02.Tigaraksa

198 10 4
                                    

Allegro

"Sayang ya? " Terdengar suara Bariton yang hangat di belakang punggungku.... Aku terdiam sesaat memandanginya.... Aku mencoba tersenyum memandangi laki laki itu... Wajah dengan bekas cukur kebiruan... Matanya yang teduh dengan bibir tipis berulas senyum...

"Semua hal kan ada waktunya.... Pagi jadi malam.... Muda jadi tua.... " Timpalku perlahan

"Kaset jadi CD...? " Ujarnya sambil menunjuk tas  plastik besar yang kubawa sejak tadi

"Kaset jadi murah... " Koreksiku... Dia terbahak

Hari itu adalah hari terakhir toko musik di daerah mahakam ini membuka gerainya... Semua harus terjual... Sedikit merasa bersalah karena mereka memberikanku selera musik yang bagus dan aku mengais sisa sisa keagungan mereka atas nama clearance sale...
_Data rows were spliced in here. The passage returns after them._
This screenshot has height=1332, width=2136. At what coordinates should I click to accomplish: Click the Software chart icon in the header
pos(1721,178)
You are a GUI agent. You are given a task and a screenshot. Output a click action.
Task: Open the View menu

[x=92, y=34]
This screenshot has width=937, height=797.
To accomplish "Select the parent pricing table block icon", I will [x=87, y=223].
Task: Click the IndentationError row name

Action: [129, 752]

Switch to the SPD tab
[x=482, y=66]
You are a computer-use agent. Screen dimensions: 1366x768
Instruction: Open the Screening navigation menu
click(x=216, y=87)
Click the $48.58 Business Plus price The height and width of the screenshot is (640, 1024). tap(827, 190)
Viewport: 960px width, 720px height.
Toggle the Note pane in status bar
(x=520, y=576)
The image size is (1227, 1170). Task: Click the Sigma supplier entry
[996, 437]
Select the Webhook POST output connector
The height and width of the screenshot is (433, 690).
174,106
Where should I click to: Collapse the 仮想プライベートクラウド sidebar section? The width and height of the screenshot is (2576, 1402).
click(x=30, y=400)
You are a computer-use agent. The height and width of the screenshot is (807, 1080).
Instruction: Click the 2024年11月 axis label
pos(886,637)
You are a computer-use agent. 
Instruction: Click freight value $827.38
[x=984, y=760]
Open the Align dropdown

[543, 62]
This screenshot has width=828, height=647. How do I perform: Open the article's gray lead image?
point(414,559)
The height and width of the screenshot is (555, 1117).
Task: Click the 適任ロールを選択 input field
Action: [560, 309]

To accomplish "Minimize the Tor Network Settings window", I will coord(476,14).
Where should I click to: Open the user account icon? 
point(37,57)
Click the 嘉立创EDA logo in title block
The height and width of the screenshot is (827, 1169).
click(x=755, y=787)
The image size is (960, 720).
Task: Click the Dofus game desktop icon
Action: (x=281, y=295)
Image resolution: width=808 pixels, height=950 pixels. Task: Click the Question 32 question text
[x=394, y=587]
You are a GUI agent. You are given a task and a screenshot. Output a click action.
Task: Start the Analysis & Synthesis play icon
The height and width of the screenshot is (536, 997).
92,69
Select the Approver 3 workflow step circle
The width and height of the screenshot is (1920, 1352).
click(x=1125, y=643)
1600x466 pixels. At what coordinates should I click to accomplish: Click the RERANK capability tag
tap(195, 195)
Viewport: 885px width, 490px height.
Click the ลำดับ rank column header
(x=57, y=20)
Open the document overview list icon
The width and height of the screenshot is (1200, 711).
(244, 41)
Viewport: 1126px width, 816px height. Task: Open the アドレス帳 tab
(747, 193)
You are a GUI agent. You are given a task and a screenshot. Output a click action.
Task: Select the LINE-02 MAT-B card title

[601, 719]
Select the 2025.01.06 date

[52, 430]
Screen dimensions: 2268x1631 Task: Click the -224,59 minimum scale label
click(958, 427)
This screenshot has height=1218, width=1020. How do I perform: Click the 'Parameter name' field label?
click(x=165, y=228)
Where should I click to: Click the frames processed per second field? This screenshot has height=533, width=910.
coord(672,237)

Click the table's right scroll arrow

"jenis musik apa?" ujarnya ingin tahu... aku mengibaskan tangan tak perduli

"gak penting lah..." ujarku tak antusias... Dia seketika merebut plastik yang kupegang...

"Songs in A minor...?.... 2000 km/h in the wrong lane.... Kenapa semua album 2000 awal?" ujarnya tertarik...

Aku mengangguk perlahan "kasetku tertinggal semua di Jogja..."

Dia tertawa renyah... "aku di Pingit... Kamu?"

"tam... Gowongan... Aku di Gowongan..." ujarku memperbaiki kata kataku...

Dia tersenyum samar... "Teguh, kau?"

"Allegro.... Aku Allegro..." ujarku meraih tangan laki laki yang terulur itu

*******
Aku terduduk memandangi langit sore... Sedikit menarik napas akibat angan dan memori yang tertarik paksa akibat pertemuan konyol di toko yang hampir tutup tadi siang.....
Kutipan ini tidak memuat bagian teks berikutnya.